The trick is: cast all of the characters in your story with recognizable Hollywood actors as you write.

Why? The reason is very simple. It’s the easiest way to keep track of the details about your characters from eye and hair color to voice inflection and mannerism. After you’ve spent a month or two following an alternate plotline, by the time you return to the main story you may not remember what color the main character’s hair is, or whether the viscount’s sister’s brother-in-law was supposed to be skinny or fat.

But chances are you do remember what Sean Connery looks like with your eyes closed. You could describe Kevin Bacon circa Footloose or James Doohan circa The Wrath of Khan without any mental strain whatsoever. You know exactly how sassy Mary Elizabeth Mastrantonio was in The Abyss, and how her voice sounded, and you probably have a good idea of how she’d react when confronted with a robot rebellion on the fourth moon of Xigg. (Mary Elizabeth, incidentally, was the model I used for a character in Infoquake. If you’ve read the book, you’ll know who.)

My first reaction when I thought up this technique was that it would inhibit the writer’s creativity. On the contrary, it sets you free to focus that creative brain of yours on more important matters. It’s just a mnemonic device to help you remember details. And with the wide range of recognizable Hollywood actors out there, you’re certain to find someone that you can cast for every character in your book.

Is this going to spoil your readers’ imaginations? Not at all. Obviously you’re not going to tell them who you’ve cast.
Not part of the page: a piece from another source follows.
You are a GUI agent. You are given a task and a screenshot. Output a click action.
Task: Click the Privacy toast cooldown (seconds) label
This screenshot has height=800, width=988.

And I defy you to write a description of any Hollywood actor that your readers will be able to recognize, without being given the name. (Okay, I’m sure there are a few. Danny DeVito. Gilbert Gottfried. John Candy.)

So go write a casting sheet for every character in your novel or short story. Yes, every single damn one, major or minor. And don’t worry, through the magic of the imagination, you won’t even have to pay any royalties.